*Task brief*. Reproduce, word for word, the stretch of the listing from the line containing "You are a computer-use" through the end of the listing. Omit the pictures from your answer.

───── Supplied records

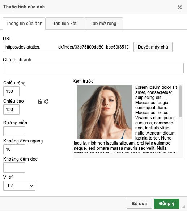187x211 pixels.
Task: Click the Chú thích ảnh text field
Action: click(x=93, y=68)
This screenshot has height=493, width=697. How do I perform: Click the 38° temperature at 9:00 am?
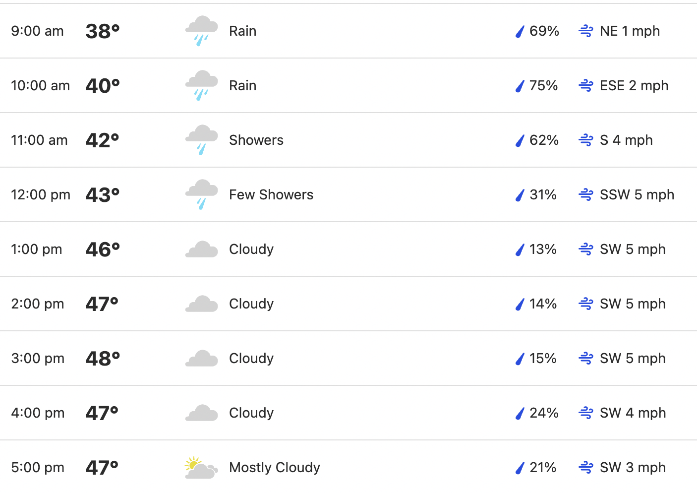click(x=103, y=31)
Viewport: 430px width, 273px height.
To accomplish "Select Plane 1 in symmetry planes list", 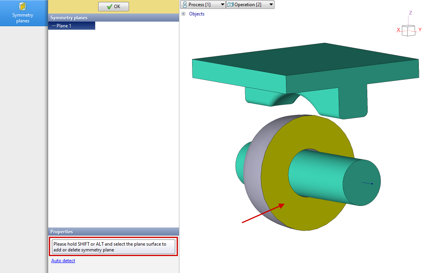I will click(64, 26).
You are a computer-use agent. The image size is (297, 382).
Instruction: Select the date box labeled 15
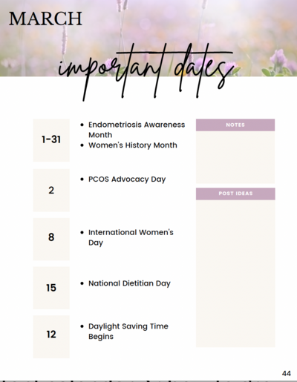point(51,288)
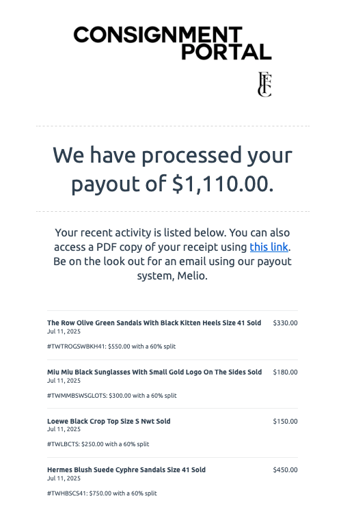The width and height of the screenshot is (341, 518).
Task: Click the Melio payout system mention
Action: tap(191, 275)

──────────

*Task result*.
You are a computer-use agent. The image size is (297, 382).
Instruction: Select the date box labeled 15
point(51,288)
The width and height of the screenshot is (341, 518).
Task: Click the Melio payout system mention
Action: tap(191, 275)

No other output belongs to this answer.